L'actualité du livre
Littératureet Poésie & théâtre  

Les Fables de Zambri
de Ambrose Bierce
Le Dilettante 2013 /  15 €- 98.25  ffr. / 192 pages
ISBN : 978-2-84263-747-7
FORMAT : 12,0 cm × 18,0 cm

Alice Charbin (Illustratrice)

Thierry Beauchamp (Traducteur)


Fables absurdes

Précédées d’une préface fort intéressante de Thierry Beauchamp, le traducteur, et illustrées de façon malicieuse par Alice Charbin, ces Fables de Zambri que réédite Le Dilettante offrent un moment de lecture réjouissant. Ces courts textes inspirés d’une tradition fondée par Ésope et qui fonctionnent résolument selon le principe de l’absurde, étaient des textes de commande écrits lors du séjour londonien de Bierce (les 57 premiers ont paru entre juillet et septembre 1872, suivis d’autres entre novembre 1872 et mars 1873). Si ce séjour londonien déçut l’auteur américain à plus d’un titre, en revanche à son retour aux États-Unis, et durant toute sa vie, il continua d’explorer avec talent le genre de la fable ; au total il en composa environ 850… parues en recueil sous le titre Les Fables fantastiques.

Ces Fables de Zambri, inédites en français, peuvent être lues, selon les termes de Thierry Beauchamp, comme un «laboratoire expérimental». Le genre de la fable, avec sa concision, se prête particulièrement bien à la forme d’esprit de Bierce, dont on connaît surtout en France le caustique Dictionnaire du Diable. Une idée de l’esprit de ces pages alertes : la dédicace au rédacteur en chef de Fun : «Monsieur, j’ai traduit du persan ces fables écrites par Zambri le Parsi, un contemporain de Zoroastre.

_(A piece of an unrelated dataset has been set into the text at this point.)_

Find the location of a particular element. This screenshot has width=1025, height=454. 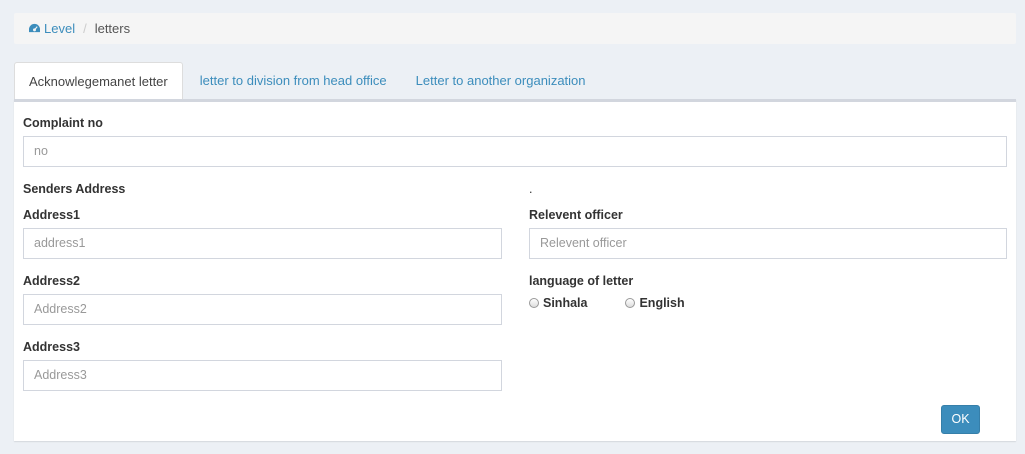

complaint-no-label: Complaint no is located at coordinates (63, 123).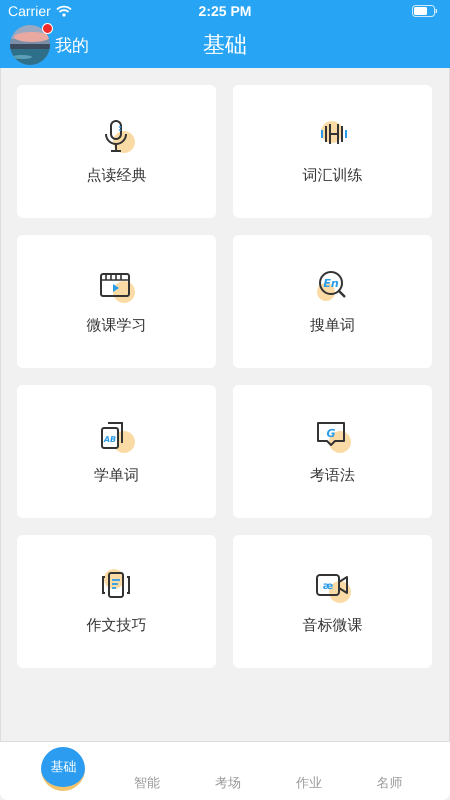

Je les crois égales à celles du regretté M. Ésope, en tout cas aux plus nulles d’entre elles. J’en ai encore des tonnes en réserve et je continuerai de vous les envoyer aussi longtemps que vous le supporterez. Dod Grile (Ambrose Bierce)».

Une lecture jubilatoire, que l’on peut faire en ouvrant le livre à n’importe quelle page, Ambrose Bierce s’y moque de tous et de chacun… Le crapaud s’enorgueillit d’être «l’animal le plus verruqueux de la création. Peut-être bien dit une taupe, en émergeant du sol, mais c’est là un honneur stérile et superficiel. Je ne peux même pas te voir !» Escargot et limace discutent leurs mérites respectifs… Une girafe et un caniche s’affrontent… Humour noir et cynisme sont au rendez-vous et la morale de la fable du coquelet et de la poule peut résumer la philosophie de Bierce : «Cette fable montre à quel point il est absurde de prêter l’oreille à tout ce que les gens ont à dire».

Quant à l’auteur lui-même, ce court recueil peut donner envie d’en savoir davantage sur sa vie, lui qui disparut au Mexique, à 71 ans, lors de la révolte de Pancho Villa en janvier 1914 ; le dernier texte qu’on ait de lui est une lettre à sa belle-sœur avec laquelle Thierry Beauchamp ouvre sa préface : «Adieu - si tu apprends qu’on m’a collé contre un mur mexicain et qu’on m’a criblé de balles, sache que c’est plutôt une bonne manière de quitter cette vie. C’est mieux que la vieillesse, la maladie ou une chute dans l’escalier de la cave. Être un gringo au Mexique, voilà l’euthanasie !» (1er octobre 1913).